Here’s What Works Better
By UNIVERSITY OF CALIFORNIA -
RIVERSIDE
UC Riverside scientists are trying to find the molecular basis of popular diets such as keto and intermittent fasting.
Scientists from University of California, Riverside are studying
how the popular keto and intermittent fasting diets work on a molecular level,
and whether both sexes benefit from them equally.
The idea behind the keto diet is that low levels of carbohydrates
and very high levels of fat and protein will force the body to use fat as fuel,
resulting in weight loss. Legions of people swear by it, and innumerable
companies produce foods designed for those people.
Intermittent fasting operates on a similar principle, restricting
eating to a small window of time during the day. During the hours without food,
the body exhausts its stores of sugar and switches to burning fat. The fat gets
converted to ketone bodies that the brain can use as fuel.

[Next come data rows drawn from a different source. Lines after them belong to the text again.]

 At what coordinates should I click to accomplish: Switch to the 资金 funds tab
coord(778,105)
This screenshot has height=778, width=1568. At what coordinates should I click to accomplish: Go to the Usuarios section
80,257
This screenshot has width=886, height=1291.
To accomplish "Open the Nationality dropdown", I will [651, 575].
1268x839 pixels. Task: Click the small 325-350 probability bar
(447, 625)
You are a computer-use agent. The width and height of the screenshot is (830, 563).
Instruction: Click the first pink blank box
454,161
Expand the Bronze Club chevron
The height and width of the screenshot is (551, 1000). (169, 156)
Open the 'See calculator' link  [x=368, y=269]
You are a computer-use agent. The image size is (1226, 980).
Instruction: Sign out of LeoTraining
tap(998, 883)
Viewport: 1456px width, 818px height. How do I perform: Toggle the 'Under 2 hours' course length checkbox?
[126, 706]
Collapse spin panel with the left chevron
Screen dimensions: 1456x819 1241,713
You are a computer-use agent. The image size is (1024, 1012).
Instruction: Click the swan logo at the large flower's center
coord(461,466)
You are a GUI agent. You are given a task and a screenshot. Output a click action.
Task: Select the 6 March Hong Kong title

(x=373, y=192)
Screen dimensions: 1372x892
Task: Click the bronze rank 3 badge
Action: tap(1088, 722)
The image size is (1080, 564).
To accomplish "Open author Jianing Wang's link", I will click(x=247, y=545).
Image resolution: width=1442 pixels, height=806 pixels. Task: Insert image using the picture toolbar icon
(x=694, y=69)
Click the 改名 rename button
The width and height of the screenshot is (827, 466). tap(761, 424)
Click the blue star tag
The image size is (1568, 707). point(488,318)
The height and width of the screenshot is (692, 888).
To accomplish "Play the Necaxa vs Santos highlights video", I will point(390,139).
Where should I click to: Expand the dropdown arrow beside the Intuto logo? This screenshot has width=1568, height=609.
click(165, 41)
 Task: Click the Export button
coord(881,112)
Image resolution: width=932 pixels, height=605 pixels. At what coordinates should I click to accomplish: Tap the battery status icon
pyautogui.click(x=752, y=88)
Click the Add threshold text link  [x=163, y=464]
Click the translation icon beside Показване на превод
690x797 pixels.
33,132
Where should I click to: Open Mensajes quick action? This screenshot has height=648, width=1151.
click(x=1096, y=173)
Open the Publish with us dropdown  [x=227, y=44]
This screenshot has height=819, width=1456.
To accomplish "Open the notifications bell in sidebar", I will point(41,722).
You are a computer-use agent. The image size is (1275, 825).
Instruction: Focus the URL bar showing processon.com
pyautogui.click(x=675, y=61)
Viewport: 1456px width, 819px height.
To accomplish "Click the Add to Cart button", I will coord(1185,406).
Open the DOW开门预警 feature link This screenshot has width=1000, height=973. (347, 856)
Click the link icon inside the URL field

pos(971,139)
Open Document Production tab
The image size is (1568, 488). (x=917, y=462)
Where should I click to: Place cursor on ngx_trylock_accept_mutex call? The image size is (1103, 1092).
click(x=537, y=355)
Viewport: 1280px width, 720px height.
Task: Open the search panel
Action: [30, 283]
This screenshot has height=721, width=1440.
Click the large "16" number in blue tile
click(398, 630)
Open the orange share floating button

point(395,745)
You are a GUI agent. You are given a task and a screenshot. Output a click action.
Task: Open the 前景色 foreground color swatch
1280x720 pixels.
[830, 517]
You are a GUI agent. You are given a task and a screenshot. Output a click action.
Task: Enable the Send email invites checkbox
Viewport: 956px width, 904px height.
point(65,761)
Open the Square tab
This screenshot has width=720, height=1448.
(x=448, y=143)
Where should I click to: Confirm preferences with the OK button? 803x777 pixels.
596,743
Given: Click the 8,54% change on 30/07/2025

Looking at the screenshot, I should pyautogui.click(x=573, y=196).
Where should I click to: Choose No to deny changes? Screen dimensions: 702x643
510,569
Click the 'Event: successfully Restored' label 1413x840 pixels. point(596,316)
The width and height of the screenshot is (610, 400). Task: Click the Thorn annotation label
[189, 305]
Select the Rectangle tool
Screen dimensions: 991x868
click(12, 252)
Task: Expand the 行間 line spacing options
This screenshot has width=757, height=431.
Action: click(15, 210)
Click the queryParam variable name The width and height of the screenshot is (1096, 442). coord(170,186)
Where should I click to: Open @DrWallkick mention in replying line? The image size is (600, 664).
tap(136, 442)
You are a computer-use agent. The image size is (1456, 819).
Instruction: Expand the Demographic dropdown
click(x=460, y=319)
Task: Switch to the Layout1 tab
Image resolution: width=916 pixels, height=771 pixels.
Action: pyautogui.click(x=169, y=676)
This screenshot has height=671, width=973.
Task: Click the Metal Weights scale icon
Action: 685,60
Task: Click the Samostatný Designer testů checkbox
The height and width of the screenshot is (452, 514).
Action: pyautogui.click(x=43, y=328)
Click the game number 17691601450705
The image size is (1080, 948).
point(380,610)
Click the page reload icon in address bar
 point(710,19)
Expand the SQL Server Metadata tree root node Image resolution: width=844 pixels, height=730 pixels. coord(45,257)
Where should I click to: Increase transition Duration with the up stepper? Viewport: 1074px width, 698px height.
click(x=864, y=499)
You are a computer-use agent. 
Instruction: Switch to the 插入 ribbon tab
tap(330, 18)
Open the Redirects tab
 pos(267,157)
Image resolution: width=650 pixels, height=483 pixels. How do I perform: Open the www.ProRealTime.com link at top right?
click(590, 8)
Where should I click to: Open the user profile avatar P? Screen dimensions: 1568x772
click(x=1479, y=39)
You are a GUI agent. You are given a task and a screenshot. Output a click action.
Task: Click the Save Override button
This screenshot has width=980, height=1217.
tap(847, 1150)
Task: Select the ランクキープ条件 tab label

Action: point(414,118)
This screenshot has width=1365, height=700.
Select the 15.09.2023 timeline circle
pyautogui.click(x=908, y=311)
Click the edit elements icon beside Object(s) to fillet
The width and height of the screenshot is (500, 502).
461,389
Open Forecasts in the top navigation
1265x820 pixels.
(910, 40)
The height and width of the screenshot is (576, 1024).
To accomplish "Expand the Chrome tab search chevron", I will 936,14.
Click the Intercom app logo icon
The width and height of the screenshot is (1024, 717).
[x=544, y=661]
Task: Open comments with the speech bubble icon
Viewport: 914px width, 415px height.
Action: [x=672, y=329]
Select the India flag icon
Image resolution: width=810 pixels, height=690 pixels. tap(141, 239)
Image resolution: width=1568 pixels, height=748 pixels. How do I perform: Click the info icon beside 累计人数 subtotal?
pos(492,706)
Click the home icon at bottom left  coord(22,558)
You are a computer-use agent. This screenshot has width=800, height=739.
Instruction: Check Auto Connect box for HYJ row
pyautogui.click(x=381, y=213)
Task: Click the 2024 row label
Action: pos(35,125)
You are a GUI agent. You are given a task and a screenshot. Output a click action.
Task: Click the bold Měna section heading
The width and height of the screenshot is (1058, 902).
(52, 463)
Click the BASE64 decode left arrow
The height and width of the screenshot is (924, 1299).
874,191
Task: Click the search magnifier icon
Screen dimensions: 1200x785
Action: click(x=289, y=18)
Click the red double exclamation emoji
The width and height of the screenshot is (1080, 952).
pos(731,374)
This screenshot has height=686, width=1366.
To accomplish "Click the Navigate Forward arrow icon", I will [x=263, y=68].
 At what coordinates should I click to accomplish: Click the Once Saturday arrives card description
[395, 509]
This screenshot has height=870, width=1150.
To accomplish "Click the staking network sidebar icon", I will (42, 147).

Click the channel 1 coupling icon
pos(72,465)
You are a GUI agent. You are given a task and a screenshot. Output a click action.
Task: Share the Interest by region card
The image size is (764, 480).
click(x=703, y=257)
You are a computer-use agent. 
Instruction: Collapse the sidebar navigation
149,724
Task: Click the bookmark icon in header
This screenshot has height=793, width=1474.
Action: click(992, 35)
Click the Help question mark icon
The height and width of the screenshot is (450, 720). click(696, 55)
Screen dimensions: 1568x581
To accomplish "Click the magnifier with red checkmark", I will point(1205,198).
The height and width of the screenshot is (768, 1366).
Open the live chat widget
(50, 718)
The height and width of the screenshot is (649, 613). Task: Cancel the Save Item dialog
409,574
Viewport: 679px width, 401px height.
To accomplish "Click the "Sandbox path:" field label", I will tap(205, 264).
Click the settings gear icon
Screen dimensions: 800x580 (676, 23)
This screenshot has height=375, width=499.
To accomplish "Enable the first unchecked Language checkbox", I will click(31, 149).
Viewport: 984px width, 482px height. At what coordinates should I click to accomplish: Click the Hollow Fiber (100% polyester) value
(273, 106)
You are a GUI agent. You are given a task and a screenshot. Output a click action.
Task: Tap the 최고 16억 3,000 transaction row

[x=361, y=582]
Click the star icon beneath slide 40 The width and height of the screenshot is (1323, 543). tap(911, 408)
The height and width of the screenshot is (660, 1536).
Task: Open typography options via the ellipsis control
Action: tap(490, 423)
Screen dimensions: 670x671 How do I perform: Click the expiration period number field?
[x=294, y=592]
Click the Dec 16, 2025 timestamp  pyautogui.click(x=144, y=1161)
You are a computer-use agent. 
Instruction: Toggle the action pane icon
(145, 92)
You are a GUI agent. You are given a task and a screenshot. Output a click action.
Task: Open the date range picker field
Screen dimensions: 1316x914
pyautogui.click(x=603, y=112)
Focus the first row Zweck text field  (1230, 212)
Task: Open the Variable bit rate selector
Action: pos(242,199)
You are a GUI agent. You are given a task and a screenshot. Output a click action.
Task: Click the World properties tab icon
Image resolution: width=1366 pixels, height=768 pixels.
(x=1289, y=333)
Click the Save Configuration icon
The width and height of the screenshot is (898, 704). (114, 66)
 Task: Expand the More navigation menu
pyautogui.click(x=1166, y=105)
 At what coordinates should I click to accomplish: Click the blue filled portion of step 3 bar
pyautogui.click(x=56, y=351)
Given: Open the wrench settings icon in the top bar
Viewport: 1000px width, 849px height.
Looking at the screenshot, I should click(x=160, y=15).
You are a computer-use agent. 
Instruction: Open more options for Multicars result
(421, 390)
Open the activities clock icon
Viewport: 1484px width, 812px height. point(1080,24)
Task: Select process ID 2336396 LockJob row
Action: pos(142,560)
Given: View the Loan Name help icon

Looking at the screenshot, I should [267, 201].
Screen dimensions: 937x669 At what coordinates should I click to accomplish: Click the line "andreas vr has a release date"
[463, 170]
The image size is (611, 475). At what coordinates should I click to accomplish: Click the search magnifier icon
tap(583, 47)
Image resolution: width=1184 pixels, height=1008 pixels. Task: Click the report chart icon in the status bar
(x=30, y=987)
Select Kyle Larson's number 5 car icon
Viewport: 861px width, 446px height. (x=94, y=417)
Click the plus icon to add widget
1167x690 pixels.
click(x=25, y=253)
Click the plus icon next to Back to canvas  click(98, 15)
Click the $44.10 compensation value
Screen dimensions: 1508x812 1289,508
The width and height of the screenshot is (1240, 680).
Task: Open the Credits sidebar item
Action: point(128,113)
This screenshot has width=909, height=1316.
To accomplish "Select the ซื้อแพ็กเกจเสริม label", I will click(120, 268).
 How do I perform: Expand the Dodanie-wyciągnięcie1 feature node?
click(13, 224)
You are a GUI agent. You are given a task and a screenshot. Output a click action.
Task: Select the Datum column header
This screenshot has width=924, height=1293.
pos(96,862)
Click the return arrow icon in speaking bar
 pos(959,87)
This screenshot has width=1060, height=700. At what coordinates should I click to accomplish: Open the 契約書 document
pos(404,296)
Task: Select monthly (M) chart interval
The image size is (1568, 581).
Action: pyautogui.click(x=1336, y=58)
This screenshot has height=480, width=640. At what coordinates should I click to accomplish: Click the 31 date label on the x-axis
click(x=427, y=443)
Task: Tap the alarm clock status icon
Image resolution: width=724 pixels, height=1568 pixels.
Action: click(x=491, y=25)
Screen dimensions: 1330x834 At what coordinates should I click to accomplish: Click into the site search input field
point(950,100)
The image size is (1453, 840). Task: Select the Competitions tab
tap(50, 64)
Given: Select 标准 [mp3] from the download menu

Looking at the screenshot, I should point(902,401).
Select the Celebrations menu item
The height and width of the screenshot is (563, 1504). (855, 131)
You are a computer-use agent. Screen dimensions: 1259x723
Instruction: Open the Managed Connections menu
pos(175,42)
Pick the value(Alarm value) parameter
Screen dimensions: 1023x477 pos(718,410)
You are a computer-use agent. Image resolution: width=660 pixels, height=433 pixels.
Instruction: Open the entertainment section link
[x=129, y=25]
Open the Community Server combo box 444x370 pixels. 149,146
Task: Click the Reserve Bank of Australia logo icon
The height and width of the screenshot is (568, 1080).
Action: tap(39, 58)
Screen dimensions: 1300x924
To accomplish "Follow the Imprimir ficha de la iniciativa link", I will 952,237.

Despite their popularity, scientists have not yet identified the
genes or proteins that enable the diets to work — if they work at all.
With the keto diet, you restrict carbohydrates while eating fat and protein, such as meat.
A new, $2 million grant from the National Institutes of Health
will allow Radi and cell biology professor Frances Sladek to investigate that
switch. They believe they already have a sense of how it might work.
The key is likely a protein called HNF4 found at high levels in
the liver. It is a transcription factor, which converts DNA into RNA, which is then made
into new proteins, and it comes in two forms, P1 or P2.
The UCR-led team originally investigated P2 as a pro-cancer
protein. They didn’t find a link to cancer, but they did notice mice with high
levels of P2 in their livers also had different genes for metabolism.
They also learned that P2 shows up in greater quantity later in
the day, which could explain why mice didn’t gain nearly as much weight if the
time they eat was restricted — even if the mice ate too much.
Radi suspects an energy-sensing enzyme could cause the switch
between P1 and P2, which could then enable the process of burning fat for
energy. “That’s what we’re trying to prove,” she said.
Special attention will be paid in this study to the ways male and
female mice respond to the keto and intermittent fasting diets. Some research
suggests there are differences.
“Keto doesn’t appear to work as well for women, because we
metabolize fat differently and have different genes turned on and off in
response to fasting,” Sladek said. “But we really do not know why that is nor
how it happens — that is what we are hoping to learn.”
Whether the diet is effective for any sex, the researchers caution
against taking any diet to an extreme. It’s not clear whether all of the fat
gets metabolized on a keto or fasting diet, or whether a lot of it just
accumulates in the body. Standard Japanese diets contain 20% fat, American
diets average 35%, and keto diets can contain up to 70 or 80%, which is likely
an unsustainably high amount.
“If you eat a lot of fat, it will eventually make you fat. If you
eat too much of anything it will make you fat — including carrots,” Sladek
said. “Ultimately, the most important thing is the amount you eat, what you
eat, and the time of day that you eat.”